:: Problem details ::
Quote all of the material below word for word, keeping every line in its original order.

## Start Exercise materials

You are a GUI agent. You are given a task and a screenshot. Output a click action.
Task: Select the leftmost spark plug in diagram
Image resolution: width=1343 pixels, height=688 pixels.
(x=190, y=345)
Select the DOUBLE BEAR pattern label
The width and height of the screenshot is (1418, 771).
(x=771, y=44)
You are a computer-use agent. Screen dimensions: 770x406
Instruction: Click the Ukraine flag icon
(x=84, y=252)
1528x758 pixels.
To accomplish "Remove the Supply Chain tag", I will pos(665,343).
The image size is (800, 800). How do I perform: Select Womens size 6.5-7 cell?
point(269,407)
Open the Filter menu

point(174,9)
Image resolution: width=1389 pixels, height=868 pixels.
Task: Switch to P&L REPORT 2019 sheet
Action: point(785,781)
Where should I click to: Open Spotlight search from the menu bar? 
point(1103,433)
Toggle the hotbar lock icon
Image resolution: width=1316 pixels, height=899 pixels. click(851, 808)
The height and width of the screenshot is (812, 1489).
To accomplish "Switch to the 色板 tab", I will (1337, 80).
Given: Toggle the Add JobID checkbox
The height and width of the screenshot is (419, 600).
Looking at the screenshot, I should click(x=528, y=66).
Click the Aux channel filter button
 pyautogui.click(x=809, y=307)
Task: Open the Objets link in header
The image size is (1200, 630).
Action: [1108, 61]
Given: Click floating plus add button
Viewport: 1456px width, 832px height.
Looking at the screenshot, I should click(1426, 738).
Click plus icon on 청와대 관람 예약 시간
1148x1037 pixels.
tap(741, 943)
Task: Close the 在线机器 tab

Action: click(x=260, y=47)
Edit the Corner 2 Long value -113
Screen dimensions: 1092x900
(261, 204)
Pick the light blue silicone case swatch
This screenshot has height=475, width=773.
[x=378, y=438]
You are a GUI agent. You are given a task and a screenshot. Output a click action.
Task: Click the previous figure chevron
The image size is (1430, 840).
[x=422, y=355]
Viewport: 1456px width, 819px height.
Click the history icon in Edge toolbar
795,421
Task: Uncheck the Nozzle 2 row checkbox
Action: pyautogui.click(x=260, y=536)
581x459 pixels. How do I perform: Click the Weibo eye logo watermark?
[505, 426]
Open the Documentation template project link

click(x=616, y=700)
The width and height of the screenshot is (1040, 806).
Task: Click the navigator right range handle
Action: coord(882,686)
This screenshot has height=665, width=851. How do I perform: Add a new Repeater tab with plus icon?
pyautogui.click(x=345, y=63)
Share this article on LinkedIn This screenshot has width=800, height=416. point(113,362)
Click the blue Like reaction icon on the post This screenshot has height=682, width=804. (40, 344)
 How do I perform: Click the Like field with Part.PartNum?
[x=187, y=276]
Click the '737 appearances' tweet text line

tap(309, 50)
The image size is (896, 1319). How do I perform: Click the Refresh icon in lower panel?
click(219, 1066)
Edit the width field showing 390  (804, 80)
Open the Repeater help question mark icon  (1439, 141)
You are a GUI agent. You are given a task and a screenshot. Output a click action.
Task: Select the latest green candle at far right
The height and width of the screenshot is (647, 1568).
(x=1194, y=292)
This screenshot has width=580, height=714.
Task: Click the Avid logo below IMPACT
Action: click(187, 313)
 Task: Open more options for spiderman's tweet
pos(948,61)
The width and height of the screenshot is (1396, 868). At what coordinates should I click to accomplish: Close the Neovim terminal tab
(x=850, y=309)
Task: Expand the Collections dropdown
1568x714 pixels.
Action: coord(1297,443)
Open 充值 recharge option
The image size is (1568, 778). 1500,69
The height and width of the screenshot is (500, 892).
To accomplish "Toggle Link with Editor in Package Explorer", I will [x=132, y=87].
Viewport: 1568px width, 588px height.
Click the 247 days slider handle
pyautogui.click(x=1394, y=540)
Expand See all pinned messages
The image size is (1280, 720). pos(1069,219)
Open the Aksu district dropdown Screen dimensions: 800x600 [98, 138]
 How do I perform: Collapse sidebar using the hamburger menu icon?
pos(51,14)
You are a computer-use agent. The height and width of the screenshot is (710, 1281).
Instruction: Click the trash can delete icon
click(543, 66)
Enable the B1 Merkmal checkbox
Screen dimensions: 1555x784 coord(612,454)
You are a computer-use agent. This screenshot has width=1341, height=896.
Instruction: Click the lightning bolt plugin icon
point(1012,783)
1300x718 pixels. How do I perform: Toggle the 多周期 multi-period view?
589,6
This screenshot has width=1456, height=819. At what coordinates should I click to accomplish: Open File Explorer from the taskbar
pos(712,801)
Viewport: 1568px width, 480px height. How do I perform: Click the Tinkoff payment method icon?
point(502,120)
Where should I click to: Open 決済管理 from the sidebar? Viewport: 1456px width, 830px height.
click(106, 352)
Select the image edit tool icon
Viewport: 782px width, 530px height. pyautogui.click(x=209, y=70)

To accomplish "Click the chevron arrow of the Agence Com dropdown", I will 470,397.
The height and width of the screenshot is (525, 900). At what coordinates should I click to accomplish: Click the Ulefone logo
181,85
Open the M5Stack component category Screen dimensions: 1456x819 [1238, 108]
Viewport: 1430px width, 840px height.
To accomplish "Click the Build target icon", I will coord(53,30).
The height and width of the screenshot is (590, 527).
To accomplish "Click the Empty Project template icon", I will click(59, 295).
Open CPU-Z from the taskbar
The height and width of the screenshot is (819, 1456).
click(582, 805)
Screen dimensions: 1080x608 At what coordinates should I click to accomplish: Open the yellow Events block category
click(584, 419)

## End Exercise materials

:: The response ::
You are a GUI agent. You are given a task and a screenshot. Output a click action.
Task: Select the leftmost spark plug in diagram
Image resolution: width=1343 pixels, height=688 pixels.
(x=190, y=345)
Select the DOUBLE BEAR pattern label
The width and height of the screenshot is (1418, 771).
(x=771, y=44)
You are a computer-use agent. Screen dimensions: 770x406
Instruction: Click the Ukraine flag icon
(x=84, y=252)
1528x758 pixels.
To accomplish "Remove the Supply Chain tag", I will pos(665,343).
The image size is (800, 800). How do I perform: Select Womens size 6.5-7 cell?
point(269,407)
Open the Filter menu

point(174,9)
Image resolution: width=1389 pixels, height=868 pixels.
Task: Switch to P&L REPORT 2019 sheet
Action: point(785,781)
Where should I click to: Open Spotlight search from the menu bar? 
point(1103,433)
Toggle the hotbar lock icon
Image resolution: width=1316 pixels, height=899 pixels. click(851, 808)
The height and width of the screenshot is (812, 1489).
To accomplish "Switch to the 色板 tab", I will (1337, 80).
Given: Toggle the Add JobID checkbox
The height and width of the screenshot is (419, 600).
Looking at the screenshot, I should click(x=528, y=66).
Click the Aux channel filter button
 pyautogui.click(x=809, y=307)
Task: Open the Objets link in header
The image size is (1200, 630).
Action: [1108, 61]
Given: Click floating plus add button
Viewport: 1456px width, 832px height.
Looking at the screenshot, I should click(1426, 738).
Click plus icon on 청와대 관람 예약 시간
1148x1037 pixels.
tap(741, 943)
Task: Close the 在线机器 tab

Action: click(x=260, y=47)
Edit the Corner 2 Long value -113
Screen dimensions: 1092x900
(261, 204)
Pick the light blue silicone case swatch
This screenshot has height=475, width=773.
[x=378, y=438]
You are a GUI agent. You are given a task and a screenshot. Output a click action.
Task: Click the previous figure chevron
The image size is (1430, 840).
[x=422, y=355]
Viewport: 1456px width, 819px height.
Click the history icon in Edge toolbar
795,421
Task: Uncheck the Nozzle 2 row checkbox
Action: pyautogui.click(x=260, y=536)
581x459 pixels. How do I perform: Click the Weibo eye logo watermark?
[505, 426]
Open the Documentation template project link

click(x=616, y=700)
The width and height of the screenshot is (1040, 806).
Task: Click the navigator right range handle
Action: coord(882,686)
This screenshot has height=665, width=851. How do I perform: Add a new Repeater tab with plus icon?
pyautogui.click(x=345, y=63)
Share this article on LinkedIn This screenshot has width=800, height=416. point(113,362)
Click the blue Like reaction icon on the post This screenshot has height=682, width=804. (40, 344)
 How do I perform: Click the Like field with Part.PartNum?
[x=187, y=276]
Click the '737 appearances' tweet text line

tap(309, 50)
The image size is (896, 1319). How do I perform: Click the Refresh icon in lower panel?
click(219, 1066)
Edit the width field showing 390  (804, 80)
Open the Repeater help question mark icon  (1439, 141)
You are a GUI agent. You are given a task and a screenshot. Output a click action.
Task: Select the latest green candle at far right
The height and width of the screenshot is (647, 1568).
(x=1194, y=292)
This screenshot has width=580, height=714.
Task: Click the Avid logo below IMPACT
Action: click(187, 313)
 Task: Open more options for spiderman's tweet
pos(948,61)
The width and height of the screenshot is (1396, 868). At what coordinates should I click to accomplish: Close the Neovim terminal tab
(x=850, y=309)
Task: Expand the Collections dropdown
1568x714 pixels.
Action: coord(1297,443)
Open 充值 recharge option
The image size is (1568, 778). 1500,69
The height and width of the screenshot is (500, 892).
To accomplish "Toggle Link with Editor in Package Explorer", I will [x=132, y=87].
Viewport: 1568px width, 588px height.
Click the 247 days slider handle
pyautogui.click(x=1394, y=540)
Expand See all pinned messages
The image size is (1280, 720). pos(1069,219)
Open the Aksu district dropdown Screen dimensions: 800x600 [98, 138]
 How do I perform: Collapse sidebar using the hamburger menu icon?
pos(51,14)
You are a computer-use agent. The height and width of the screenshot is (710, 1281).
Instruction: Click the trash can delete icon
click(543, 66)
Enable the B1 Merkmal checkbox
Screen dimensions: 1555x784 coord(612,454)
You are a computer-use agent. This screenshot has width=1341, height=896.
Instruction: Click the lightning bolt plugin icon
point(1012,783)
1300x718 pixels. How do I perform: Toggle the 多周期 multi-period view?
589,6
This screenshot has width=1456, height=819. At what coordinates should I click to accomplish: Open File Explorer from the taskbar
pos(712,801)
Viewport: 1568px width, 480px height. How do I perform: Click the Tinkoff payment method icon?
point(502,120)
Where should I click to: Open 決済管理 from the sidebar? Viewport: 1456px width, 830px height.
click(106, 352)
Select the image edit tool icon
Viewport: 782px width, 530px height. pyautogui.click(x=209, y=70)

To accomplish "Click the chevron arrow of the Agence Com dropdown", I will 470,397.
The height and width of the screenshot is (525, 900). At what coordinates should I click to accomplish: Click the Ulefone logo
181,85
Open the M5Stack component category Screen dimensions: 1456x819 [1238, 108]
Viewport: 1430px width, 840px height.
To accomplish "Click the Build target icon", I will coord(53,30).
The height and width of the screenshot is (590, 527).
To accomplish "Click the Empty Project template icon", I will click(59, 295).
Open CPU-Z from the taskbar
The height and width of the screenshot is (819, 1456).
click(582, 805)
Screen dimensions: 1080x608 At what coordinates should I click to accomplish: Open the yellow Events block category
click(584, 419)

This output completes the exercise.